Return exactly the lines below, starting with the one that has "You are a computer-use agent. 1648x767" and going on through the one that has "Add Fried Rice".

→ DATA FOR THIS EXERCISE
*** Block opens ***
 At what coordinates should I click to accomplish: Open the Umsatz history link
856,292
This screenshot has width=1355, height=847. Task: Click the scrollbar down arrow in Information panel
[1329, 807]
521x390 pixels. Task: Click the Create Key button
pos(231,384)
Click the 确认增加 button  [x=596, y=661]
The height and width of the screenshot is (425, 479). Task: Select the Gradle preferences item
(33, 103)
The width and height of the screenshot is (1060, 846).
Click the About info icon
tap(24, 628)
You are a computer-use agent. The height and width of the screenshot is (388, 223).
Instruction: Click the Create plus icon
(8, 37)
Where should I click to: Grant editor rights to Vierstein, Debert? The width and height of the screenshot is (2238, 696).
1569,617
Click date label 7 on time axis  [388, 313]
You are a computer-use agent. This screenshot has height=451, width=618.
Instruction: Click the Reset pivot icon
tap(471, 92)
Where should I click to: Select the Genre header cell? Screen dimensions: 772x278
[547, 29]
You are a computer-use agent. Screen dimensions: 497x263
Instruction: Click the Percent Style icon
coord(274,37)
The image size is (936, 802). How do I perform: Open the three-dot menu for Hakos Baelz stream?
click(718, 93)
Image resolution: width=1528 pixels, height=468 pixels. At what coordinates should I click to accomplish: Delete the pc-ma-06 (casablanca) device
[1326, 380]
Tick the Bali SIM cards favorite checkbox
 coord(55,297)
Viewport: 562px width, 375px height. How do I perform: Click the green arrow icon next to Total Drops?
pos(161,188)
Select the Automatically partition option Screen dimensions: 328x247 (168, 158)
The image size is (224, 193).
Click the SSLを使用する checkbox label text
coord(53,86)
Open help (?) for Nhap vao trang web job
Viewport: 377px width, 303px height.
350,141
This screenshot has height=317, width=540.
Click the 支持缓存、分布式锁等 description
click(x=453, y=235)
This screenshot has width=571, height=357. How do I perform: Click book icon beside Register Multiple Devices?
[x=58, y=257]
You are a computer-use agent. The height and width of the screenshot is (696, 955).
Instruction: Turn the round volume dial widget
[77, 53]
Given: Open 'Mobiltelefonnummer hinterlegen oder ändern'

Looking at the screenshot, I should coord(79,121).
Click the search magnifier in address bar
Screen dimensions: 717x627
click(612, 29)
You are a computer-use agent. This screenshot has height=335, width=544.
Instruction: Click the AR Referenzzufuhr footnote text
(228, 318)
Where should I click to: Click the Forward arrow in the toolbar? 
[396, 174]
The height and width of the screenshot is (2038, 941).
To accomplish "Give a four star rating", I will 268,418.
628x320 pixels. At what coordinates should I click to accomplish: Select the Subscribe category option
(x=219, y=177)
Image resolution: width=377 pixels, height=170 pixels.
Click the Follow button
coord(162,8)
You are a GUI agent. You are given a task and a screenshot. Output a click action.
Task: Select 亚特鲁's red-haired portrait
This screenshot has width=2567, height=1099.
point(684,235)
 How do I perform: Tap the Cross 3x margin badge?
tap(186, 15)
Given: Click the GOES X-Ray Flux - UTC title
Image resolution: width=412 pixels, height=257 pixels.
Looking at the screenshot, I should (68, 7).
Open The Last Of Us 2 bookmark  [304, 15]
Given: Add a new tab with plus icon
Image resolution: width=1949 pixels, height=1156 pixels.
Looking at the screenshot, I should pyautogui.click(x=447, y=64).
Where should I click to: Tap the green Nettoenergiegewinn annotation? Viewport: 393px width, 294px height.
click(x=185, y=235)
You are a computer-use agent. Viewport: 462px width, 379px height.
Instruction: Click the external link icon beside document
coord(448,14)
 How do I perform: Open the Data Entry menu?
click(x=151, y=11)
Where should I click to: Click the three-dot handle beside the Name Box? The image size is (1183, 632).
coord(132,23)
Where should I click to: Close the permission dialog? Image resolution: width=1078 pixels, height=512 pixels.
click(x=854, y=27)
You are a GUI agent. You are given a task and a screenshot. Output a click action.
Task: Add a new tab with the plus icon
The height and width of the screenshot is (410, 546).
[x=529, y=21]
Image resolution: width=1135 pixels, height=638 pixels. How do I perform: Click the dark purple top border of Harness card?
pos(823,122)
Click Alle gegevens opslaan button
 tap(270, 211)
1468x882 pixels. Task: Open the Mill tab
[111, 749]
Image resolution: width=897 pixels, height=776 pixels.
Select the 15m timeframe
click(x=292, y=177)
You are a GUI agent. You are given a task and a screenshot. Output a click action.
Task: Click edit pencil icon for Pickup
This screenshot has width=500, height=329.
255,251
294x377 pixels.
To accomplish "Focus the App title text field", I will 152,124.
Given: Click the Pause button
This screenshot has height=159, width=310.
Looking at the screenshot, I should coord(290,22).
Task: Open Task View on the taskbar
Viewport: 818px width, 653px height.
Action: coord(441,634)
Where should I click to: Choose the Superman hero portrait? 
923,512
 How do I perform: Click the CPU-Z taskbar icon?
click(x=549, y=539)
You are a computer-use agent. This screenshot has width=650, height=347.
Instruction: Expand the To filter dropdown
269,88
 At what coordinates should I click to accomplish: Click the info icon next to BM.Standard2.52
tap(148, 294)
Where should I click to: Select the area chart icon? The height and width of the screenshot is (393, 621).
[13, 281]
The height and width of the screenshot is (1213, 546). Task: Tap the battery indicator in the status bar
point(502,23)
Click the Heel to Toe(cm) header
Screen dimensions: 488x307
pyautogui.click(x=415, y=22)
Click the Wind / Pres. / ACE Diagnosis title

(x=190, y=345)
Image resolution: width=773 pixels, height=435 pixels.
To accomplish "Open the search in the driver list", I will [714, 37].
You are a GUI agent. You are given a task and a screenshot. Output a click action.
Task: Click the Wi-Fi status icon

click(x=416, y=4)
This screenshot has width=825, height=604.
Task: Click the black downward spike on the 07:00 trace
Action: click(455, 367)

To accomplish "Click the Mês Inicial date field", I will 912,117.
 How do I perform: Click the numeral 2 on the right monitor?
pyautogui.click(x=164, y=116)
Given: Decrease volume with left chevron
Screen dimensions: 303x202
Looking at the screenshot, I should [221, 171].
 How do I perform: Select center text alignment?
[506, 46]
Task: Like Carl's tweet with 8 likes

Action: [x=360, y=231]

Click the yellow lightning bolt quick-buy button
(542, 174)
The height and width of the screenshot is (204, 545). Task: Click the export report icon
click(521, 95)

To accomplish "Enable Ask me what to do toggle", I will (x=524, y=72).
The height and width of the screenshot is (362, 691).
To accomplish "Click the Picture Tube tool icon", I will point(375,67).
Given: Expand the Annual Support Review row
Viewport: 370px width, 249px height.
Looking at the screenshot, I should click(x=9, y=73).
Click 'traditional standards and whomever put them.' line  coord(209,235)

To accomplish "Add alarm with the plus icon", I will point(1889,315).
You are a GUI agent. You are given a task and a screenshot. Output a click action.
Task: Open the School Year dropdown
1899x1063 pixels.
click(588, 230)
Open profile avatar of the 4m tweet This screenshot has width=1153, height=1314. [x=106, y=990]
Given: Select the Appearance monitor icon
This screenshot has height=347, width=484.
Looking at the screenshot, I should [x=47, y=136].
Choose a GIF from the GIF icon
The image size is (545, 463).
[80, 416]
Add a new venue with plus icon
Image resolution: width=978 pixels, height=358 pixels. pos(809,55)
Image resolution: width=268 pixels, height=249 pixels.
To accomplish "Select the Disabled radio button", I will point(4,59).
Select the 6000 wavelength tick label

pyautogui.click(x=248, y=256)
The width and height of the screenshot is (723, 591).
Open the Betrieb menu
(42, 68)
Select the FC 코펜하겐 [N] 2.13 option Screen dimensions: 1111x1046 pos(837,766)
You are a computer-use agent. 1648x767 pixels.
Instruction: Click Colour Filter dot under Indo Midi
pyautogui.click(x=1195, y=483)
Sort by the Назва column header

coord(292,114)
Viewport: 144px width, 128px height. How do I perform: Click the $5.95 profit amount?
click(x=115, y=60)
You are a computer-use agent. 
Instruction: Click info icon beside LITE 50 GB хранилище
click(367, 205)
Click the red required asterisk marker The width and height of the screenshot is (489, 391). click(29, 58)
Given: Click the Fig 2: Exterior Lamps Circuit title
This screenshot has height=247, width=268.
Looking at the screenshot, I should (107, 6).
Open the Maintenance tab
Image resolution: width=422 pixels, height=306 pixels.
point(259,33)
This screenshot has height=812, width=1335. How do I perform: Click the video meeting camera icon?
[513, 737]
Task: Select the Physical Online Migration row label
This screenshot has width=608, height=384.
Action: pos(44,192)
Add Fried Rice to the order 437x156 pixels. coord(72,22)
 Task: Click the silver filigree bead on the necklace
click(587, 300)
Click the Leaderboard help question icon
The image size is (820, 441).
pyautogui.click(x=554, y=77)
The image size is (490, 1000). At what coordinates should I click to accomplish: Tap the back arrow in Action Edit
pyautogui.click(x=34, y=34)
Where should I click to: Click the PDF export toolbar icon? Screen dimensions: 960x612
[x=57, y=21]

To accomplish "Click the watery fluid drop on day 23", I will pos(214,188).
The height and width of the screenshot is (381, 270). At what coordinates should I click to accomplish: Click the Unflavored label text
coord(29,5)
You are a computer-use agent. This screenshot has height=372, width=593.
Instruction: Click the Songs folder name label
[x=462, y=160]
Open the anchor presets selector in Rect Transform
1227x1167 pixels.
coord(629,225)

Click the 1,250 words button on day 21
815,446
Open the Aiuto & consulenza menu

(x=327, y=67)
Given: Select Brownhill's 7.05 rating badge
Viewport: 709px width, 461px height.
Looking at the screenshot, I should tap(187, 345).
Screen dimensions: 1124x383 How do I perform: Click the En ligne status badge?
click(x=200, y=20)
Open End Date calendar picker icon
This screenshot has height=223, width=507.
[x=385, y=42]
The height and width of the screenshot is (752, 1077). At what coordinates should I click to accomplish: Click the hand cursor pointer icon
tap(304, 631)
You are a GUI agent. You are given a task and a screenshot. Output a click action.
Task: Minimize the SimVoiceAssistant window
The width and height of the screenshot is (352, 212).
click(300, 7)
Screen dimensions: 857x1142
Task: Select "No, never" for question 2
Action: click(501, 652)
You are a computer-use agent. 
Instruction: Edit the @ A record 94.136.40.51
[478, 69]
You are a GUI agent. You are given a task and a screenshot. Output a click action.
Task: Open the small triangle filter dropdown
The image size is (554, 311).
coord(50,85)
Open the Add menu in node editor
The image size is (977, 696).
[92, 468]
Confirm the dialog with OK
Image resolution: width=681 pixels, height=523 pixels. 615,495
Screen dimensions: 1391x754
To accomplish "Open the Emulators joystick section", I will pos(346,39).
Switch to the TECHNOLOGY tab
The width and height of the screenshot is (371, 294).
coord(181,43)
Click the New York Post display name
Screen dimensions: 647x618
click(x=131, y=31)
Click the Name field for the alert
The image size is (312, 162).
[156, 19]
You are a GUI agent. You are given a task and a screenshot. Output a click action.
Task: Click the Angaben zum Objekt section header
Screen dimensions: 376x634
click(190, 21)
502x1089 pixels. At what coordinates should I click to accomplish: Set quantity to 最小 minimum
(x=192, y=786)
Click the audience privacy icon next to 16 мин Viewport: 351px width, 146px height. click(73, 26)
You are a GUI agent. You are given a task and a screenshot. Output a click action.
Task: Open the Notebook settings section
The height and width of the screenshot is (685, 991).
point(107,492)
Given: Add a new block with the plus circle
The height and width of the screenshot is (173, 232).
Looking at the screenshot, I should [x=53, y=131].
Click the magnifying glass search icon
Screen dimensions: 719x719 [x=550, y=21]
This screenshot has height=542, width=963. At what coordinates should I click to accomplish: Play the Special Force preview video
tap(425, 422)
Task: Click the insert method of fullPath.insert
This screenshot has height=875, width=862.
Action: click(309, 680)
*** Block closes ***
→ RESPONSE TO THE EXERCISE
You are a computer-use agent. 1648x767 pixels.
Instruction: Click Colour Filter dot under Indo Midi
pyautogui.click(x=1195, y=483)
Sort by the Назва column header

coord(292,114)
Viewport: 144px width, 128px height. How do I perform: Click the $5.95 profit amount?
click(x=115, y=60)
You are a computer-use agent. 
Instruction: Click info icon beside LITE 50 GB хранилище
click(367, 205)
Click the red required asterisk marker The width and height of the screenshot is (489, 391). click(29, 58)
Given: Click the Fig 2: Exterior Lamps Circuit title
This screenshot has height=247, width=268.
Looking at the screenshot, I should (107, 6).
Open the Maintenance tab
Image resolution: width=422 pixels, height=306 pixels.
point(259,33)
This screenshot has height=812, width=1335. How do I perform: Click the video meeting camera icon?
[513, 737]
Task: Select the Physical Online Migration row label
This screenshot has width=608, height=384.
Action: pos(44,192)
Add Fried Rice to the order 437x156 pixels. coord(72,22)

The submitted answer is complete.